> PROBLEM TO SOLVE
Among the lines of data below, reproduce only those from the one with "You are a computer-use" through the one with "Instruction: Click the ABBRECHEN button label", exactly as they stand, both ends included.

> DATASET RECORDS
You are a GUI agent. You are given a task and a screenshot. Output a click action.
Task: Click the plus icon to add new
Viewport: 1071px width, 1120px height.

--

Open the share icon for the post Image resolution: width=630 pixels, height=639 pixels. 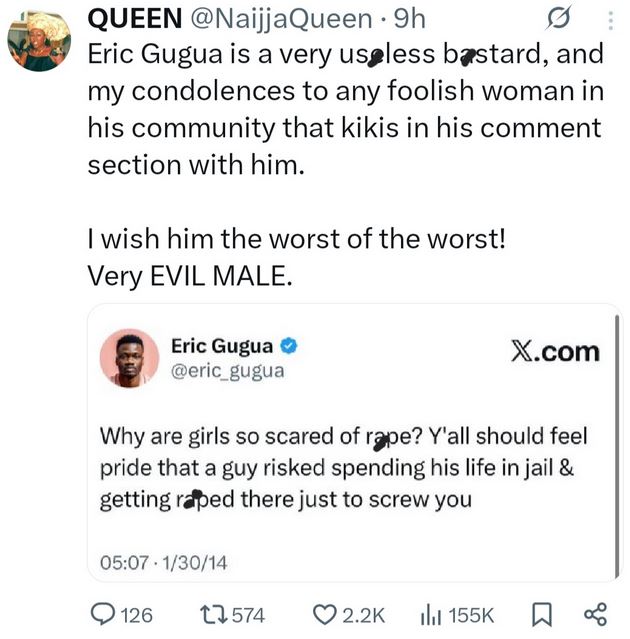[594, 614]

==

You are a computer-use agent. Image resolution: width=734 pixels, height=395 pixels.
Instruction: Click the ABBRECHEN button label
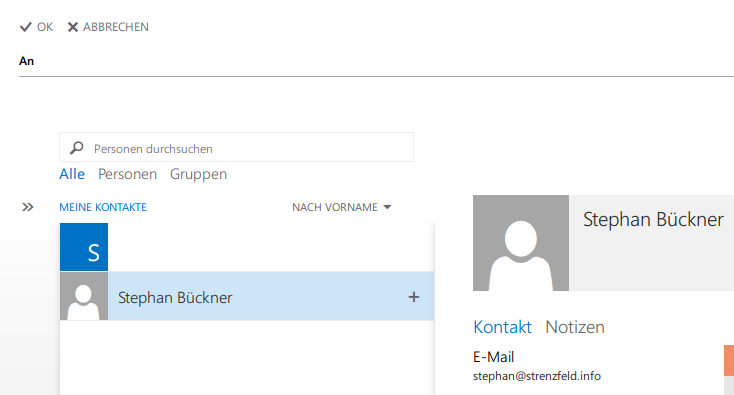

> OUTPUT OF THE EXERCISE
You are a computer-use agent. Image resolution: width=734 pixels, height=395 pixels.
Instruction: Click the ABBRECHEN button label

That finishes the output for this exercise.